## Task list
(1) Could you print everything in the snowboarding thread from "2. Should I" down to "females going solo?", word for word?
(2) Can you carry on the forum thread about a beginner planning a solo snowboarding trip from the point where it stops?
***** Extract to read
# Newbie going solo



## DSun (Mar 2, 2014)

Hi Everyone, 
I'm new to this forum and to snowboarding in general. 

A few weeks ago I went on my first snowboarding vacation along with my family and it was PERFECT - except for the fact that it only lasted 4 days. 
I knew I was absolutely hooked right after my first hour snowboarding. 

So now I'm planning to go back to the same site (dolomites) for 2 weeks during March, except this time I couldn't find anyone to join me on such a short notice. 

1. For this duration of a trip, and if I'm positive that I will continue snowboarding in the upcoming winters, should I rent a board or buy one? (renting would cost ~150 euro for the duration)

2. Should I buy boots before I consider buying a snowboard? 

3. How odd is it for a female to be making such a trip on her own? Snowboarding alone (I will be taking lessons or a group course perhaps) and apres-ski wise... :dunno: Have you run into other females going solo? 

4. From your experience, what level should I expect to be after 2 weeks of snowboarding every day, all day? 

Thank you, and I'd appreciate any tips/input. :bowdown:


----------



## t21 (Dec 29, 2010)

Hi,welcome to the forum and glad to know that you are hooked on snowboarding. Buy boots FIRST, but be sure you have to do it personally. try different ones until you find what is comfortable to you, boots do pack out or stretch overtime so you need to find the ones that just barely touches your toes when you put them on, and when you lean forward your toes back off a little bit. The snowboard issue is up to you in a sense that if you could find one on sale. Your weight, boot size, and type of riding helps to know what to look for. In two weeks time,riding everyday all day i would say you'd be tired as hell! but seriously by then,with some lesson you should be comfortable linking turns and ride on a bit of challenging terrains(green to mild blue runs). You have to know your limit, what i mean with that is do not force yourself to keep riding once you feel exhausted, that is how you could get hurt. Nevertheless, hope you can find somebody at the resort to ride with. Have fun shredding!


----------



## WillyFister?052 (Jan 30, 2014)

From what I've learned from this forum is buy boots first. Crappy rental boots will end your day way before you're ready because your feet hurt. Don't want that on your trip. If you have the jack I would say buy boots, bindings, and a board. I bought everything as cheap as I could and I'm so much happier with it than rental gear. Gives you the advantage of going home and adjusting your stance so you can shred effortlessly. You will not regret owning your own gear.
Hard to say what skill level you will be after 2 weeks straight. Probable pretty damn good. Depends on how well you're progressing now. And, nothing odd about rolling out solo.


----------



## DSun (Mar 2, 2014)
**********
***** Material
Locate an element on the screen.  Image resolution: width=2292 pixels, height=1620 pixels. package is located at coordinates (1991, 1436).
**********
***** Material
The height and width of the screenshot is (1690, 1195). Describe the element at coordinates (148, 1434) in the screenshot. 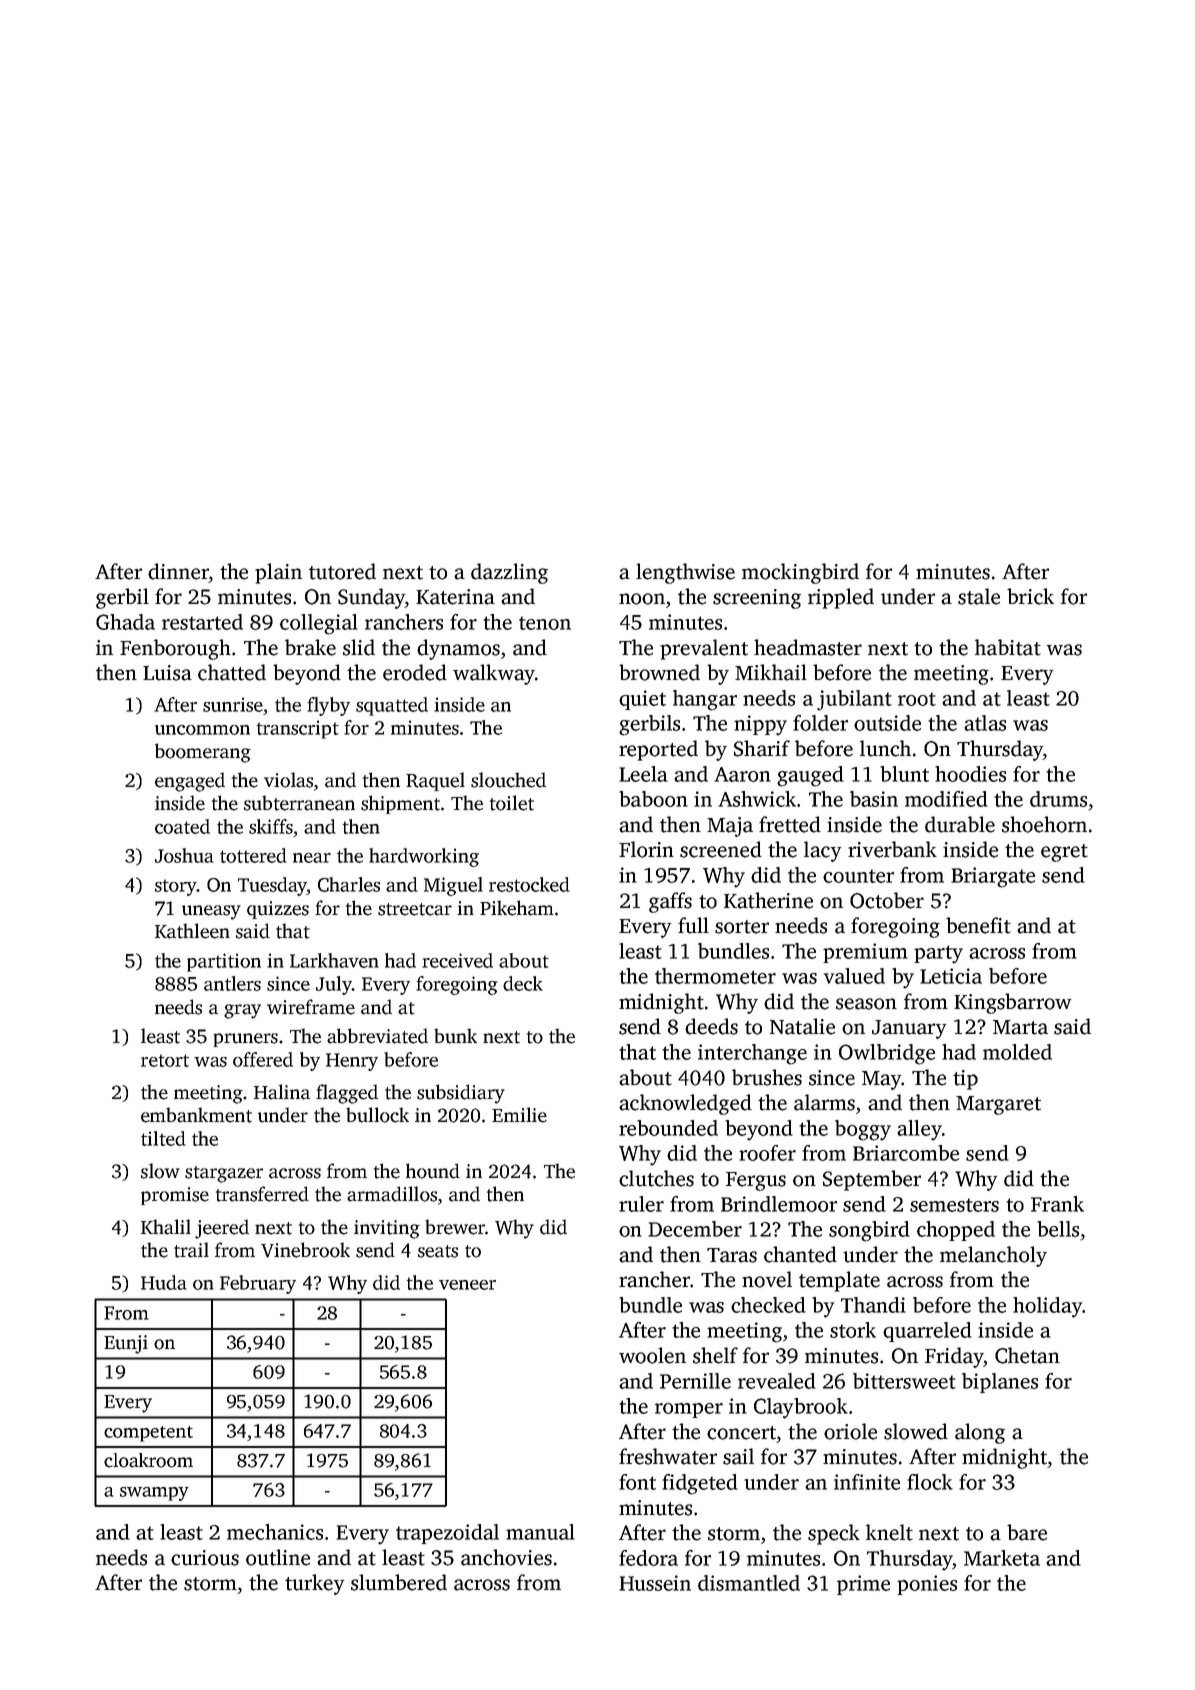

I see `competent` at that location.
**********
## Task-by-task results
(1)
2. Should I buy boots before I consider buying a snowboard? 

3. How odd is it for a female to be making such a trip on her own? Snowboarding alone (I will be taking lessons or a group course perhaps) and apres-ski wise... :dunno: Have you run into other females going solo?

(2)
WillyFister?052 said:


> From what I've learned from this forum is buy boots first. Crappy rental boots will end your day way before you're ready because your feet hurt. Don't want that on your trip. If you have the jack I would say buy boots, bindings, and a board. I bought everything as cheap as I could and I'm so much happier with it than rental gear. Gives you the advantage of going home and adjusting your stance so you can shred effortlessly. You will not regret owning your own gear.
> Hard to say what skill level you will be after 2 weeks straight. Probable pretty damn good. Depends on how well you're progressing now. And, nothing odd about rolling out solo.


Thanks for the tips! 

I'll get boots first - of course I will try everything on before I make a purchase, but are there any brands/models you would recommend? 
Same question goes for the board - although I'm a beginner now, I assume it won't take too long into my vacation until I'm more of an intermediate level (and then I might have other preferences from my board)... 

I feel like until now I've made decent progress, at the end of day 3 I managed to link turns a few times (though toeside is still a struggle). Maybe I'm being too optimistic but I'm really hoping that at the end of those 2 weeks I'll be able to see the snowpark.


----------



## Tatanka Head (Jan 13, 2014)

You can't drag any of your friends out there with you? Tell them they're lame.

As far as buying a board, I wouldn't just yet. What you can do is contact local shops down there and ask about demo boards or what boards they have on offer for rent. You are kind of in a tough spot. Some shops might have deals going on, then you can buy a board when you are down there. If I were you, I'd be on the phone calling the shops and asking what they have on offer. Even a premium rental for a few days...after you start linking your turns and are more consistent. Good luck.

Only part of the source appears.